Protocolada no início de março, a PEC estabelece que o presidente da República não poderá concorrer à reeleição imediata. A leitura no entorno do senador é de que a medida funciona como um gesto político para reduzir resistências, sobretudo entre setores do centrão e do mercado financeiro, que demonstram preferência pelo governador de São Paulo, Tarcísio de Freitas (Republicanos), além de manterem reservas em relação ao grupo político ligado ao ex-presidente Jair Bolsonaro.
Apesar do movimento, a proposta ainda não ganhou tração no Congresso. Até o momento, a PEC não alterou de forma significativa o posicionamento de partidos de centro, como PP, União Brasil e Republicanos, que continuam avaliando alianças com base em pesquisas eleitorais e na montagem de palanques estaduais.
Entre parlamentares, a avaliação predominante é de que a aprovação de uma proposta dessa natureza ainda em 2026 é improvável. Além do ambiente eleitoral, outras iniciativas com conteúdo semelhante estão paradas. Ainda assim, o tema não é novo: o fim da reeleição já chegou a obter maioria na Câmara dos Deputados em anos anteriores e avançou em comissões no Senado.
Para ser aprovada, uma PEC precisa do apoio de três quintos dos deputados e senadores, em dois turnos de votação em cada Casa. Integrantes do grupo político de Flávio afirmam que, caso ele vença a eleição, o texto poderia ser analisado e aprovado no início de 2027. Nesse cenário, a nova regra passaria a valer sem período de transição, o que impediria o próprio senador de disputar um segundo mandato em 2030 — salvo alterações feitas pelo Congresso durante a tramitação.
A proposta, no entanto, não impediria o retorno de Jair Bolsonaro à disputa, já que a vedação prevista se limita à reeleição consecutiva.
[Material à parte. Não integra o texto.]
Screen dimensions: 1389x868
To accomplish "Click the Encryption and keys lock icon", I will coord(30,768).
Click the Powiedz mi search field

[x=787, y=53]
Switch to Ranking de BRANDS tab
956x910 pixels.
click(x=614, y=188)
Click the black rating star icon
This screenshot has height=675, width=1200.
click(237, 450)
Também não há mudanças na duração do mandato presidencial, mantido em quatro anos, nem restrições para que ex-presidentes disputem outros cargos eletivos.
Nos bastidores, um dos principais alvos do gesto político é Tarcísio de Freitas, apontado como possível candidato à Presidência em 2030. Aliados de Flávio negam que haja qualquer acordo prévio com o governador paulista, mas reconhecem que a proposta ajuda a acomodar interesses de diferentes lideranças da direita.
A PEC também busca dialogar com outros governadores e quadros políticos que pretendem disputar o Planalto em um cenário futuro sem Lula ou Bolsonaro na corrida eleitoral. A mensagem, segundo aliados, é de que haverá espaço aberto para novas candidaturas no próximo ciclo.
Para o senador Rogério Marinho (PL-RN), coordenador da pré-campanha de Flávio, a proposta vai além do cálculo eleitoral. “É um gesto claro de desprendimento, porque Flávio está dizendo que a eleição dele não vai possibilitar a reeleição. Ou seja, ele sinaliza que governaria sem pensar no próximo pleito, mas nas próximas gerações”, afirmou.